Le super-groupe allemand est de retour avec son deuxième album, Light of Dawn. Après un premier album très mélodique qui avait plu aux fans d’Helloween, le groupe revient avec un album plus metal et un line-up inchangé. La mayonnaise prend toujours avec un groupe en pleine forme qui arrive à pondre un bon nombre de tubes. Un disque simple et direct qui a de quoi envouter les amateurs de mélodies accrocheuses.

Si les super-groupes poussent comme des champignons de nos jours, la qualité de leurs chansons n’est pas toujours au rendez-vous. Heureusement, Unisonic a su convaincre aussi bien sur disque que sur le papier. Sans tomber dans le piège de singer ce qui a fait le succès des membres du groupe, les cinq gaillards se font plaisir avec des chansons simples et accrocheuses, qui ont réussi à convaincre bon nombre de fans.

Avec Light of Dawn, Unisonic ne perd pas son identité, mais durcit un peu le ton, en accélérant un peu le tempo par moment et en intensifiant la distorsion sur les guitares. Cependant, Dennis Ward, principal compositeur du groupe, ne perd pas son sens de l’accroche et de la mélodie. Ainsi, l’album contient plusieurs tubes en puissance, comme le mid-tempo « Exceptionnal » au refrain qui se retient immédiatement, « Night of the Long Knives » et son aspect plus tragique ou encore le rapide « Throne of the Dawn » qui en fera chanter plus d’un.

A côté de ces titres marquants, le groupe ne chôme pas et propose des compos directes, dont certaines, comme « Find Shelter », semblent prometteuses pour la scène.
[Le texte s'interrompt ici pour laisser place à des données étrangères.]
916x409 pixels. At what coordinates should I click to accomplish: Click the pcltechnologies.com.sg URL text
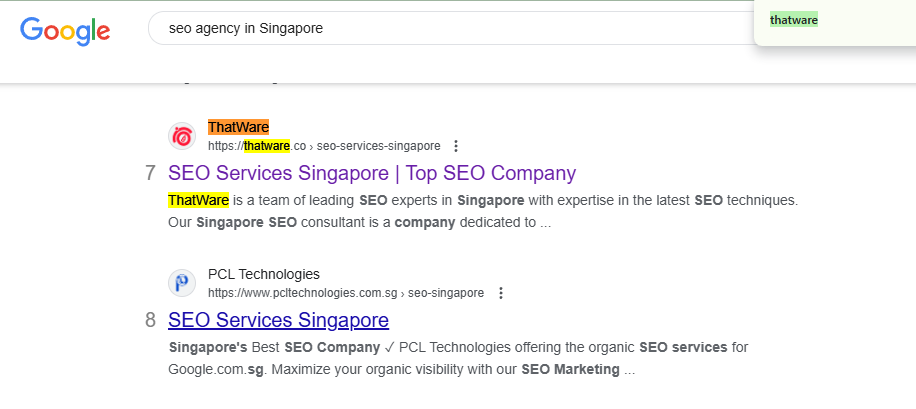coord(303,293)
On a de la vitesse avec « For the Kingdom » et « Manhunter », ou encore du mid-tempo qui assume ses idées pop avec « Not Gonna Take Anymore » et « When the Deed Is done ». Côté ballades, si les Allemands s’en sort avec la juste et mélancolique « Blood », ils tombent dans l’hyperglycémie avec le titre final « You and I », seule chanson en deçà dans Light of Dawn.

Unisonic

L’aspect mélodique des compos est principalement porté sur les lignes vocales de Michael Kiske, exécutée avec une grande qualité d’interprétation. Dans la confection de cet album, Dennis Ward n’a  pas manqué de faire des recherches sur les lignes sur lesquelles le chanteur était le plus à l’aise. Ainsi, les montées épiques et les lignes emphatiques sont très présentes et la voix du frontman est mise en avant pour donner le meilleur des idées mélodiques du compositeur.

Avec Light of Dawn, Unisonic évolue sagement, mais sûrement. La recette des compos simples teintées de mélodies accrocheuses change peu et fonctionne toujours, avec un spectre d’influences un peu plus large. Si la répartition des compositeurs n’est plus la même, avec Kai Hansen qui n’a rien pu écrire et Dennis Ward qui a largement pris le dessus, l’ensemble reste assez varié pour accrocher l’auditeur jusqu’au bout, sans pour autant le dérouter, ce qui rend ce disque très facile à appréhender pour le fan, comme pour le néophyte.